--- Material provided ---

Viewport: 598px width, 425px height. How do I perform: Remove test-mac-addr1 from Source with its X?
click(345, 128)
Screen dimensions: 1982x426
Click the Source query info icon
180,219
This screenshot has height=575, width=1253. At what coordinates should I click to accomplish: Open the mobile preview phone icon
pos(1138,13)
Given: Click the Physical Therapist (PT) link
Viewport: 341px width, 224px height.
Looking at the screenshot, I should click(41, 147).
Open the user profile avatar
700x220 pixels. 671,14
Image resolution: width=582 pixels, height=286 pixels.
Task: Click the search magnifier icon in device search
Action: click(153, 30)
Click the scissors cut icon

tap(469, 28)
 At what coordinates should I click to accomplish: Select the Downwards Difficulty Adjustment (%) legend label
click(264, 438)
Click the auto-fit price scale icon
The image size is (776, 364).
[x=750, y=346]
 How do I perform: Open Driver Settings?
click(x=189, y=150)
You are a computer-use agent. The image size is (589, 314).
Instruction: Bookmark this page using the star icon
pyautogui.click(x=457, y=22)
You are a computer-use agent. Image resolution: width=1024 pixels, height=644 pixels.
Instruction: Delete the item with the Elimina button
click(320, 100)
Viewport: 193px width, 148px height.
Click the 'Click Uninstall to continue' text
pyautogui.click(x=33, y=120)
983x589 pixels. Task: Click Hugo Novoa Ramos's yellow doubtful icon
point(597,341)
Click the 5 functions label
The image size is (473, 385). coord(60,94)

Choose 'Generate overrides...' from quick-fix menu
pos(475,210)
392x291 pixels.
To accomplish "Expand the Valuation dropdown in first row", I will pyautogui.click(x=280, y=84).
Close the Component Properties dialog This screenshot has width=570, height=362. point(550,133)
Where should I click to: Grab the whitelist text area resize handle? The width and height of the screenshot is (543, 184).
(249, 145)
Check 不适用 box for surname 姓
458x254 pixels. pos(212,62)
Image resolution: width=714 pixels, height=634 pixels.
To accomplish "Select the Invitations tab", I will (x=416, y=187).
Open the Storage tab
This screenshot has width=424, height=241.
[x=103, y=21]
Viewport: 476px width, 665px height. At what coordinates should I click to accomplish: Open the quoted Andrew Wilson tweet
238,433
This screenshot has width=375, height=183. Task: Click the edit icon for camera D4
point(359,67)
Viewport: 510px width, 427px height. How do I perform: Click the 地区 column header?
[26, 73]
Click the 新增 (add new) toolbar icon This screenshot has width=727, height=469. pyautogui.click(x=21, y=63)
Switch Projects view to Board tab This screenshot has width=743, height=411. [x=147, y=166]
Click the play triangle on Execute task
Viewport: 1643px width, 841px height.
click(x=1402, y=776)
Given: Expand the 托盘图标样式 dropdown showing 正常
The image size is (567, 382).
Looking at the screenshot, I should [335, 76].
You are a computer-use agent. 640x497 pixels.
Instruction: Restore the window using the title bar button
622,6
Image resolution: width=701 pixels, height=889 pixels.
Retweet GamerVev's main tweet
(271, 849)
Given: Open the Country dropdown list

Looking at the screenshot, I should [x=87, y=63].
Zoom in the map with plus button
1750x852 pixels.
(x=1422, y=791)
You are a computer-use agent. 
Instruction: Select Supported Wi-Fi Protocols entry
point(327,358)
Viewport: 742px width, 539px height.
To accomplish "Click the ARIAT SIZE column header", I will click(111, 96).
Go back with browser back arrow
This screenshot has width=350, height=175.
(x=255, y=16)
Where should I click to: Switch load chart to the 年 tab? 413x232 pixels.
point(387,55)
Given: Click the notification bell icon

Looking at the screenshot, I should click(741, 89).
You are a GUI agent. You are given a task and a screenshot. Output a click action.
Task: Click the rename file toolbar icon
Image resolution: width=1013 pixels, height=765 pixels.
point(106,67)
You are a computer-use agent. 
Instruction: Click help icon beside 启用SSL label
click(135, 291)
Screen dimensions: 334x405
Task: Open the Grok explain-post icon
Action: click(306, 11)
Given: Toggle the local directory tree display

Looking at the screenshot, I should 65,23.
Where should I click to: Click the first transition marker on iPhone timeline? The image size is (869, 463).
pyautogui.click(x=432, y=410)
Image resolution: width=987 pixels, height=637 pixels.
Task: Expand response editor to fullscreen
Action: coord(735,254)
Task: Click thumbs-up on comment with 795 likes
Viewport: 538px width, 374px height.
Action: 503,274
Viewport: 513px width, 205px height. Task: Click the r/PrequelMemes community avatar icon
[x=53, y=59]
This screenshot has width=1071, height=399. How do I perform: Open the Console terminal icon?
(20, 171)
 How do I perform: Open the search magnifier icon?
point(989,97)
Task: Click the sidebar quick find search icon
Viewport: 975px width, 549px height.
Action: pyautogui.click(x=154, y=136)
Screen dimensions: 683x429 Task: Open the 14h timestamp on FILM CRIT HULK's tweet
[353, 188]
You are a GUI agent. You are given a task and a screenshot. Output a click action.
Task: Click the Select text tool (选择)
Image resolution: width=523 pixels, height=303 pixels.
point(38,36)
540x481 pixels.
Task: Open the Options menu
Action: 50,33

---

- Task brief: An exact copy of every entry is what's needed, so retype them all.

- Completed exercise:
Viewport: 598px width, 425px height. How do I perform: Remove test-mac-addr1 from Source with its X?
click(345, 128)
Screen dimensions: 1982x426
Click the Source query info icon
180,219
This screenshot has height=575, width=1253. At what coordinates should I click to accomplish: Open the mobile preview phone icon
pos(1138,13)
Given: Click the Physical Therapist (PT) link
Viewport: 341px width, 224px height.
Looking at the screenshot, I should click(41, 147).
Open the user profile avatar
700x220 pixels. 671,14
Image resolution: width=582 pixels, height=286 pixels.
Task: Click the search magnifier icon in device search
Action: click(153, 30)
Click the scissors cut icon

tap(469, 28)
 At what coordinates should I click to accomplish: Select the Downwards Difficulty Adjustment (%) legend label
click(264, 438)
Click the auto-fit price scale icon
The image size is (776, 364).
[x=750, y=346]
 How do I perform: Open Driver Settings?
click(x=189, y=150)
You are a computer-use agent. The image size is (589, 314).
Instruction: Bookmark this page using the star icon
pyautogui.click(x=457, y=22)
You are a computer-use agent. Image resolution: width=1024 pixels, height=644 pixels.
Instruction: Delete the item with the Elimina button
click(320, 100)
Viewport: 193px width, 148px height.
Click the 'Click Uninstall to continue' text
pyautogui.click(x=33, y=120)
983x589 pixels. Task: Click Hugo Novoa Ramos's yellow doubtful icon
point(597,341)
Click the 5 functions label
The image size is (473, 385). coord(60,94)

Choose 'Generate overrides...' from quick-fix menu
pos(475,210)
392x291 pixels.
To accomplish "Expand the Valuation dropdown in first row", I will pyautogui.click(x=280, y=84).
Close the Component Properties dialog This screenshot has width=570, height=362. point(550,133)
Where should I click to: Grab the whitelist text area resize handle? The width and height of the screenshot is (543, 184).
(249, 145)
Check 不适用 box for surname 姓
458x254 pixels. pos(212,62)
Image resolution: width=714 pixels, height=634 pixels.
To accomplish "Select the Invitations tab", I will (x=416, y=187).
Open the Storage tab
This screenshot has width=424, height=241.
[x=103, y=21]
Viewport: 476px width, 665px height. At what coordinates should I click to accomplish: Open the quoted Andrew Wilson tweet
238,433
This screenshot has width=375, height=183. Task: Click the edit icon for camera D4
point(359,67)
Viewport: 510px width, 427px height. How do I perform: Click the 地区 column header?
[26, 73]
Click the 新增 (add new) toolbar icon This screenshot has width=727, height=469. pyautogui.click(x=21, y=63)
Switch Projects view to Board tab This screenshot has width=743, height=411. [x=147, y=166]
Click the play triangle on Execute task
Viewport: 1643px width, 841px height.
click(x=1402, y=776)
Given: Expand the 托盘图标样式 dropdown showing 正常
The image size is (567, 382).
Looking at the screenshot, I should [335, 76].
You are a computer-use agent. 640x497 pixels.
Instruction: Restore the window using the title bar button
622,6
Image resolution: width=701 pixels, height=889 pixels.
Retweet GamerVev's main tweet
(271, 849)
Given: Open the Country dropdown list

Looking at the screenshot, I should [x=87, y=63].
Zoom in the map with plus button
1750x852 pixels.
(x=1422, y=791)
You are a computer-use agent. 
Instruction: Select Supported Wi-Fi Protocols entry
point(327,358)
Viewport: 742px width, 539px height.
To accomplish "Click the ARIAT SIZE column header", I will click(111, 96).
Go back with browser back arrow
This screenshot has width=350, height=175.
(x=255, y=16)
Where should I click to: Switch load chart to the 年 tab? 413x232 pixels.
point(387,55)
Given: Click the notification bell icon

Looking at the screenshot, I should click(741, 89).
You are a GUI agent. You are given a task and a screenshot. Output a click action.
Task: Click the rename file toolbar icon
Image resolution: width=1013 pixels, height=765 pixels.
point(106,67)
You are a computer-use agent. 
Instruction: Click help icon beside 启用SSL label
click(135, 291)
Screen dimensions: 334x405
Task: Open the Grok explain-post icon
Action: click(306, 11)
Given: Toggle the local directory tree display

Looking at the screenshot, I should 65,23.
Where should I click to: Click the first transition marker on iPhone timeline? The image size is (869, 463).
pyautogui.click(x=432, y=410)
Image resolution: width=987 pixels, height=637 pixels.
Task: Expand response editor to fullscreen
Action: coord(735,254)
Task: Click thumbs-up on comment with 795 likes
Viewport: 538px width, 374px height.
Action: 503,274
Viewport: 513px width, 205px height. Task: Click the r/PrequelMemes community avatar icon
[x=53, y=59]
This screenshot has width=1071, height=399. How do I perform: Open the Console terminal icon?
(20, 171)
 How do I perform: Open the search magnifier icon?
point(989,97)
Task: Click the sidebar quick find search icon
Viewport: 975px width, 549px height.
Action: pyautogui.click(x=154, y=136)
Screen dimensions: 683x429 Task: Open the 14h timestamp on FILM CRIT HULK's tweet
[353, 188]
You are a GUI agent. You are given a task and a screenshot. Output a click action.
Task: Click the Select text tool (选择)
Image resolution: width=523 pixels, height=303 pixels.
point(38,36)
540x481 pixels.
Task: Open the Options menu
Action: 50,33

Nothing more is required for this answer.